### ITEMS ###

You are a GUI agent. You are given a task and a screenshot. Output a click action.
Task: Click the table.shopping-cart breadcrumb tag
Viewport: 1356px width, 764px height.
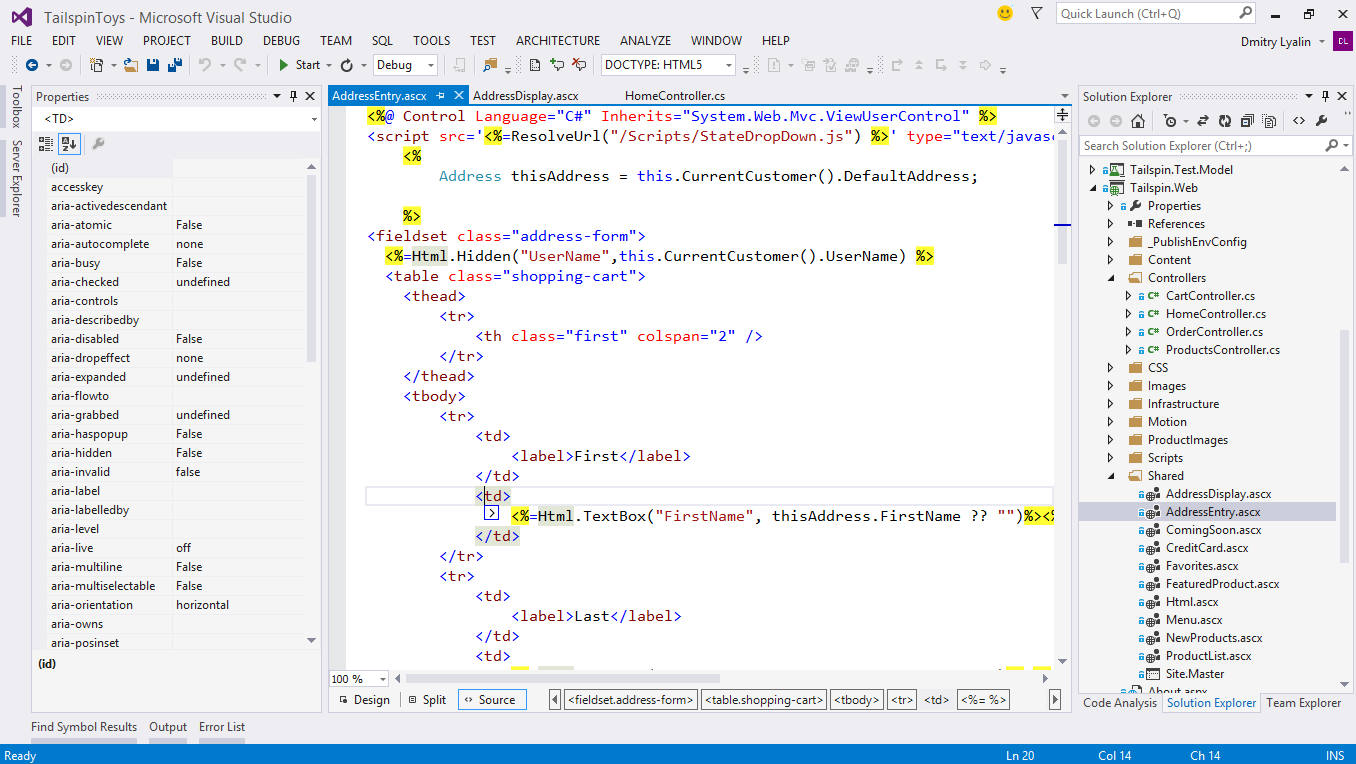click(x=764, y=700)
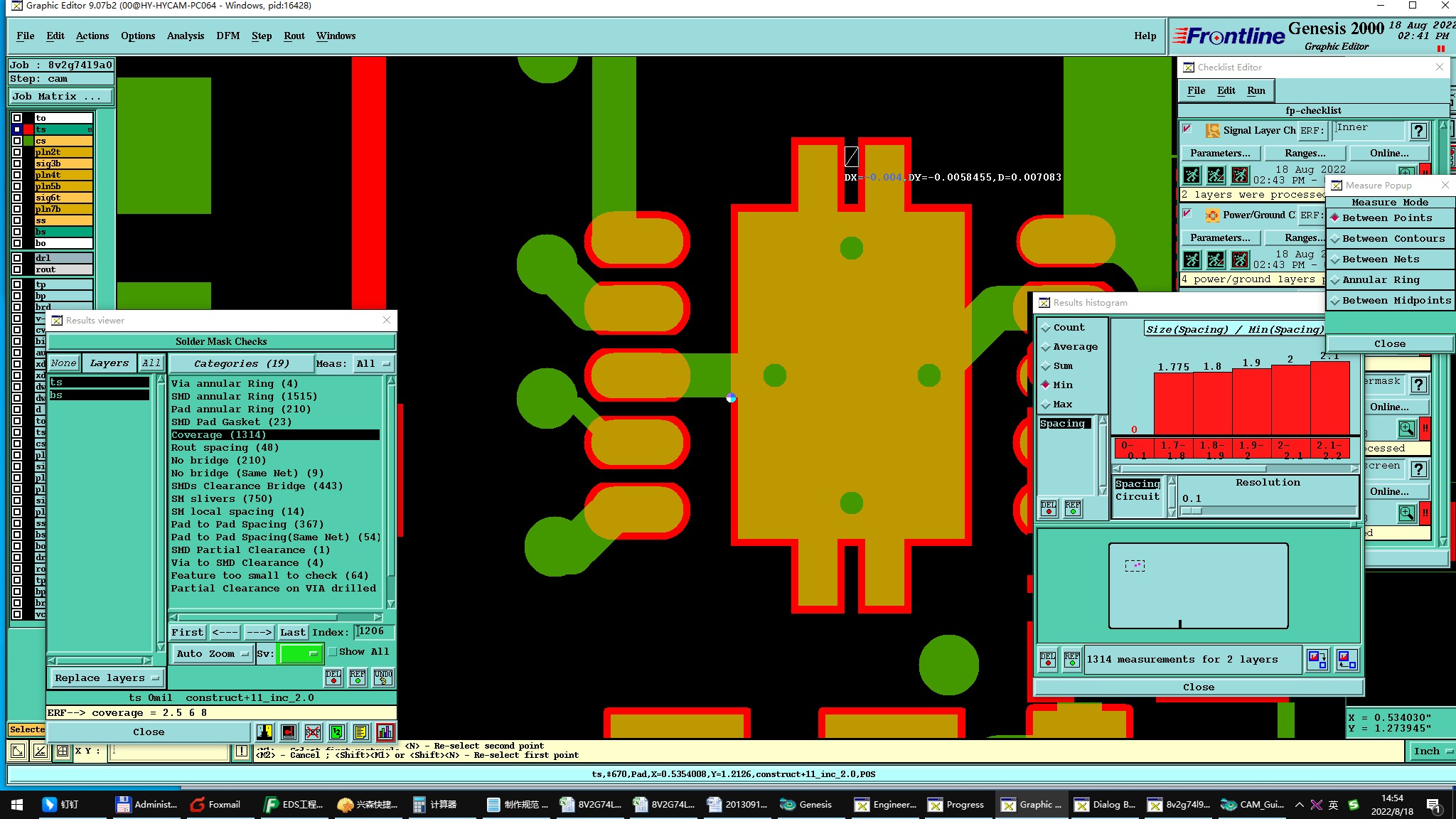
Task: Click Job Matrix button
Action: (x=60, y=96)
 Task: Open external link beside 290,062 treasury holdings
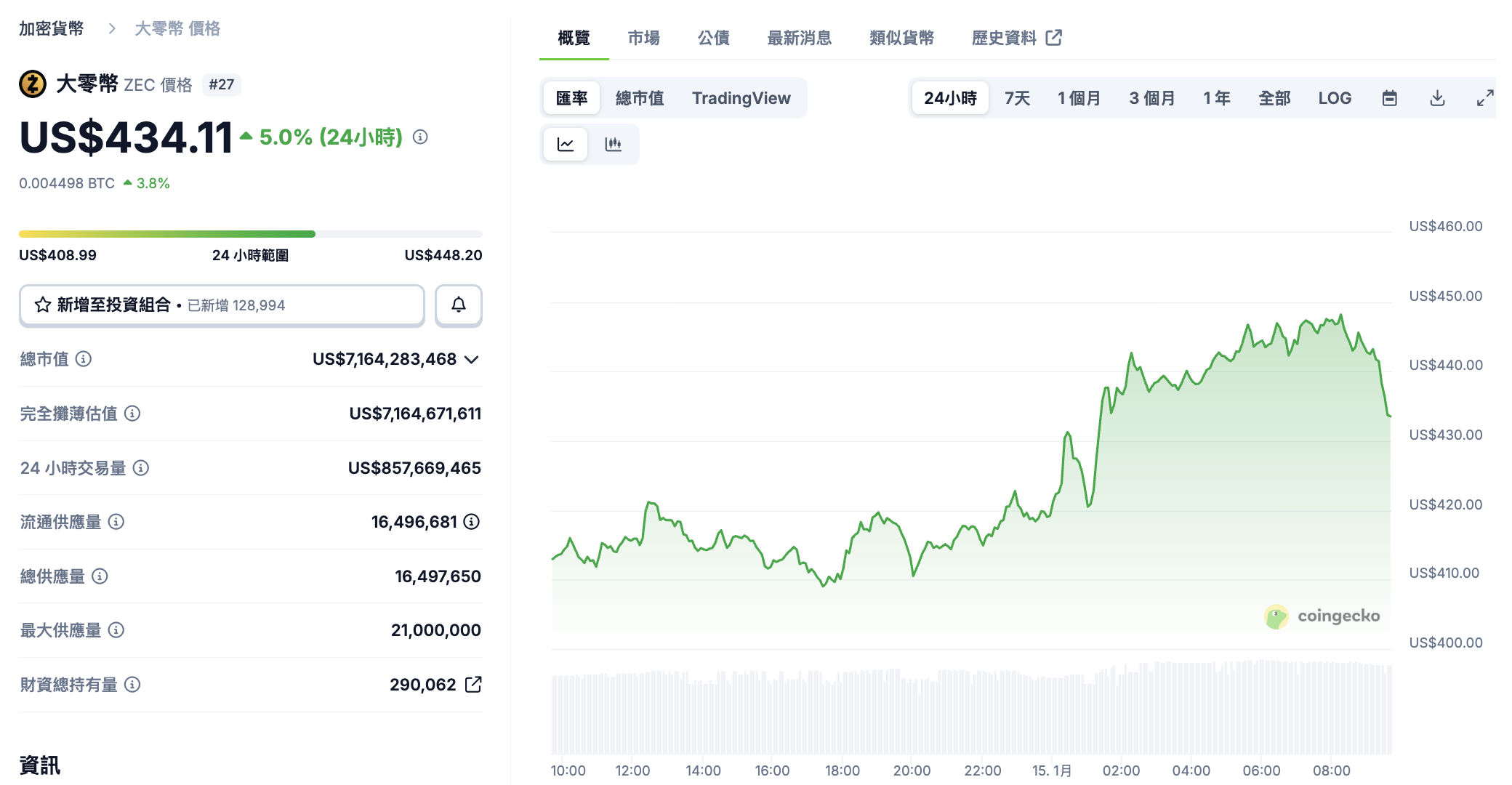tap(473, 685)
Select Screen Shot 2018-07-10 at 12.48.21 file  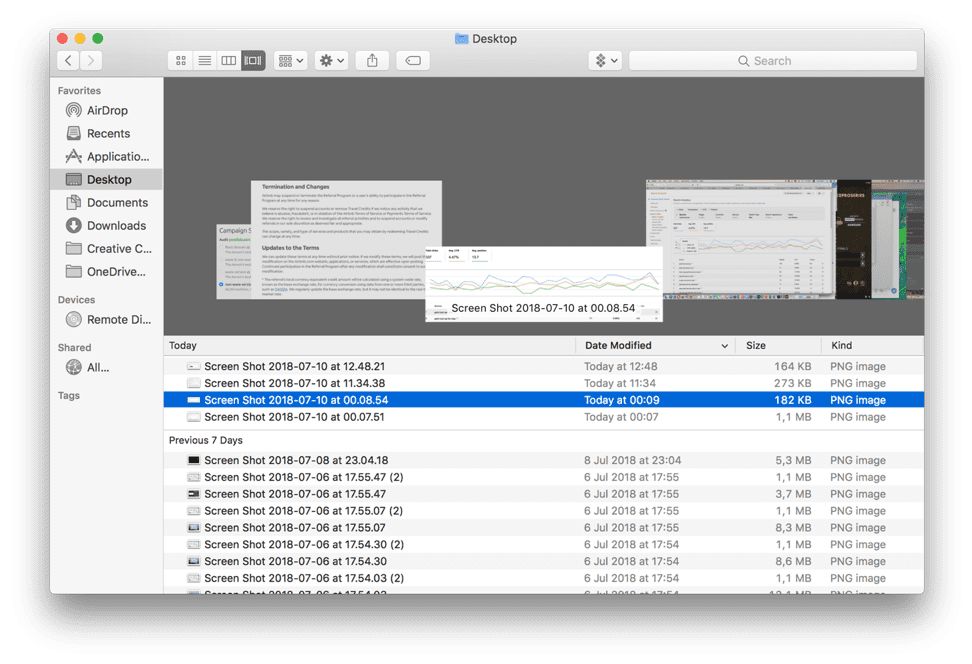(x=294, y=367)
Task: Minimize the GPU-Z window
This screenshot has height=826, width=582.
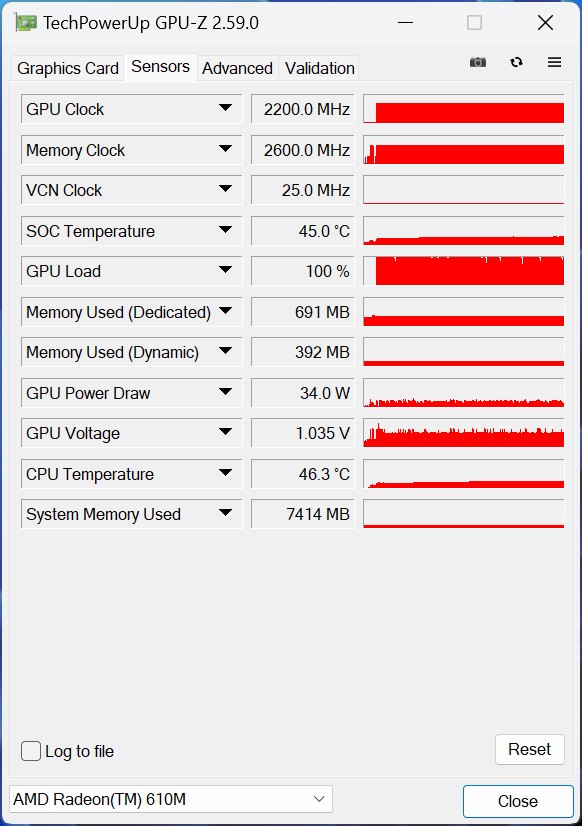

###

**WHAT TO PRODUCE**
Express the material from the line containing "Task: Minimize the GPU-Z window" through the end of the material as a Markdown table with the columns Row and Line, skipping blank lines. Leave the pictures out of your answer.

**WORKED ANSWER**
| Row | Line |
|---|---|
| 1 | Task: Minimize the GPU-Z window |
| 2 | This screenshot has height=826, width=582. |